[TASK GOAL] Output the data in full and exactly as presented.
====
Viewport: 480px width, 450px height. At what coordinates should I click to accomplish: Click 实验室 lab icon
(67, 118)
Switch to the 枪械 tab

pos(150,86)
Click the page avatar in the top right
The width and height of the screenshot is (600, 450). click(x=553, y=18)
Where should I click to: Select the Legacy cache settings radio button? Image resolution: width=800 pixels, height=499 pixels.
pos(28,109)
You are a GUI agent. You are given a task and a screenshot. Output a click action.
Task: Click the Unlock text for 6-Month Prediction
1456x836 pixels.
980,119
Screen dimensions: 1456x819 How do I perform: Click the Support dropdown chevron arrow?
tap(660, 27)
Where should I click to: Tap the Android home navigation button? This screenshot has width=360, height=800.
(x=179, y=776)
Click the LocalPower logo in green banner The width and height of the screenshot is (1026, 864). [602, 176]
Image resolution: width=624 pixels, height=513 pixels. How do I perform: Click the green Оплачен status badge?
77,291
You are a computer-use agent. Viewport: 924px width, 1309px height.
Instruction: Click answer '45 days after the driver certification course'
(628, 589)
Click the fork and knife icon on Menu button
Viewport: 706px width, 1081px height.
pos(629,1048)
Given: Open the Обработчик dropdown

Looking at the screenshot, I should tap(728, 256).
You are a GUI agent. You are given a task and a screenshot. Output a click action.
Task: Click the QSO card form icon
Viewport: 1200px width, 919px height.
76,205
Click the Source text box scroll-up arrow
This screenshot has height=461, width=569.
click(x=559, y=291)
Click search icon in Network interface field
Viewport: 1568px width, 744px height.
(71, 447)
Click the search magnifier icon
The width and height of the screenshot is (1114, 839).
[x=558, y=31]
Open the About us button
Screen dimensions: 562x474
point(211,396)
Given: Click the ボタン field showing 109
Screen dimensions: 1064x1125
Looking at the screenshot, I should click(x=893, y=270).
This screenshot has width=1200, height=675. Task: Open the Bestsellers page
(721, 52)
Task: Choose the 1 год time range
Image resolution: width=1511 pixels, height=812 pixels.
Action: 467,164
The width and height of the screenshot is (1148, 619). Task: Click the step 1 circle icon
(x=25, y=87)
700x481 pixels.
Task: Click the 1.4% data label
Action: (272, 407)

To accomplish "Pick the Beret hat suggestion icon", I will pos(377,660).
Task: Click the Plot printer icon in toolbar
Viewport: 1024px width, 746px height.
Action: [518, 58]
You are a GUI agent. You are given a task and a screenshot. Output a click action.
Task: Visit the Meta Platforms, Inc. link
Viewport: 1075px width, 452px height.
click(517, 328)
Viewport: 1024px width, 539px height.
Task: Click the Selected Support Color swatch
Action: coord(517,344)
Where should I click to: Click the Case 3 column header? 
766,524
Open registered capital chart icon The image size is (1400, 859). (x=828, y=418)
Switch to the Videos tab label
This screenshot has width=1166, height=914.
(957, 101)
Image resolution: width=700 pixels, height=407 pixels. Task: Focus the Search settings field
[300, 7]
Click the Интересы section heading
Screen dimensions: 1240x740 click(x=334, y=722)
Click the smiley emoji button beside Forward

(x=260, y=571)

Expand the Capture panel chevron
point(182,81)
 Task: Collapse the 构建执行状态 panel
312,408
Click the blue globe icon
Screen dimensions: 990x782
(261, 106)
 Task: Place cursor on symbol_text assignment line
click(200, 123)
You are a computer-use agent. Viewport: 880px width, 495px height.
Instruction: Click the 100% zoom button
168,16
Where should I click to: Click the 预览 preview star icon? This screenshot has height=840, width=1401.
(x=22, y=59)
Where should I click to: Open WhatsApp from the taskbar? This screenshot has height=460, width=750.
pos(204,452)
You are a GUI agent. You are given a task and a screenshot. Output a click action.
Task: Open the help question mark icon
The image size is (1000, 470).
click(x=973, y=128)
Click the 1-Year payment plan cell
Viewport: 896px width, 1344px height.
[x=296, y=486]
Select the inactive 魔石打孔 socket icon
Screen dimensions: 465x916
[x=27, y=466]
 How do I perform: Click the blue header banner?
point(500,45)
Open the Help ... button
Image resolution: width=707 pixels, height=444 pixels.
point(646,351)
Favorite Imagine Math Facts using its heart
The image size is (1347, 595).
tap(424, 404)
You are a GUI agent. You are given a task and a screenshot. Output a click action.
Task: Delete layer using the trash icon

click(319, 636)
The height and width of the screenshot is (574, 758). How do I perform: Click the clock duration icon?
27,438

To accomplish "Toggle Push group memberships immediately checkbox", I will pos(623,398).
====
[RESPONSE AREA]
Viewport: 480px width, 450px height. At what coordinates should I click to accomplish: Click 实验室 lab icon
(67, 118)
Switch to the 枪械 tab

pos(150,86)
Click the page avatar in the top right
The width and height of the screenshot is (600, 450). click(x=553, y=18)
Where should I click to: Select the Legacy cache settings radio button? Image resolution: width=800 pixels, height=499 pixels.
pos(28,109)
You are a GUI agent. You are given a task and a screenshot. Output a click action.
Task: Click the Unlock text for 6-Month Prediction
1456x836 pixels.
980,119
Screen dimensions: 1456x819 How do I perform: Click the Support dropdown chevron arrow?
tap(660, 27)
Where should I click to: Tap the Android home navigation button? This screenshot has width=360, height=800.
(x=179, y=776)
Click the LocalPower logo in green banner The width and height of the screenshot is (1026, 864). [602, 176]
Image resolution: width=624 pixels, height=513 pixels. How do I perform: Click the green Оплачен status badge?
77,291
You are a computer-use agent. Viewport: 924px width, 1309px height.
Instruction: Click answer '45 days after the driver certification course'
(628, 589)
Click the fork and knife icon on Menu button
Viewport: 706px width, 1081px height.
pos(629,1048)
Given: Open the Обработчик dropdown

Looking at the screenshot, I should tap(728, 256).
You are a GUI agent. You are given a task and a screenshot. Output a click action.
Task: Click the QSO card form icon
Viewport: 1200px width, 919px height.
76,205
Click the Source text box scroll-up arrow
This screenshot has height=461, width=569.
click(x=559, y=291)
Click search icon in Network interface field
Viewport: 1568px width, 744px height.
(71, 447)
Click the search magnifier icon
The width and height of the screenshot is (1114, 839).
[x=558, y=31]
Open the About us button
Screen dimensions: 562x474
point(211,396)
Given: Click the ボタン field showing 109
Screen dimensions: 1064x1125
Looking at the screenshot, I should click(x=893, y=270).
This screenshot has width=1200, height=675. Task: Open the Bestsellers page
(721, 52)
Task: Choose the 1 год time range
Image resolution: width=1511 pixels, height=812 pixels.
Action: 467,164
The width and height of the screenshot is (1148, 619). Task: Click the step 1 circle icon
(x=25, y=87)
700x481 pixels.
Task: Click the 1.4% data label
Action: (272, 407)

To accomplish "Pick the Beret hat suggestion icon", I will pos(377,660).
Task: Click the Plot printer icon in toolbar
Viewport: 1024px width, 746px height.
Action: [518, 58]
You are a GUI agent. You are given a task and a screenshot. Output a click action.
Task: Visit the Meta Platforms, Inc. link
Viewport: 1075px width, 452px height.
click(517, 328)
Viewport: 1024px width, 539px height.
Task: Click the Selected Support Color swatch
Action: coord(517,344)
Where should I click to: Click the Case 3 column header? 
766,524
Open registered capital chart icon The image size is (1400, 859). (x=828, y=418)
Switch to the Videos tab label
This screenshot has width=1166, height=914.
(957, 101)
Image resolution: width=700 pixels, height=407 pixels. Task: Focus the Search settings field
[300, 7]
Click the Интересы section heading
Screen dimensions: 1240x740 click(x=334, y=722)
Click the smiley emoji button beside Forward

(x=260, y=571)

Expand the Capture panel chevron
point(182,81)
 Task: Collapse the 构建执行状态 panel
312,408
Click the blue globe icon
Screen dimensions: 990x782
(261, 106)
 Task: Place cursor on symbol_text assignment line
click(200, 123)
You are a computer-use agent. Viewport: 880px width, 495px height.
Instruction: Click the 100% zoom button
168,16
Where should I click to: Click the 预览 preview star icon? This screenshot has height=840, width=1401.
(x=22, y=59)
Where should I click to: Open WhatsApp from the taskbar? This screenshot has height=460, width=750.
pos(204,452)
You are a GUI agent. You are given a task and a screenshot. Output a click action.
Task: Open the help question mark icon
The image size is (1000, 470).
click(x=973, y=128)
Click the 1-Year payment plan cell
Viewport: 896px width, 1344px height.
[x=296, y=486]
Select the inactive 魔石打孔 socket icon
Screen dimensions: 465x916
[x=27, y=466]
 How do I perform: Click the blue header banner?
point(500,45)
Open the Help ... button
Image resolution: width=707 pixels, height=444 pixels.
point(646,351)
Favorite Imagine Math Facts using its heart
The image size is (1347, 595).
tap(424, 404)
You are a GUI agent. You are given a task and a screenshot. Output a click action.
Task: Delete layer using the trash icon

click(319, 636)
The height and width of the screenshot is (574, 758). How do I perform: Click the clock duration icon?
27,438

To accomplish "Toggle Push group memberships immediately checkbox", I will pos(623,398).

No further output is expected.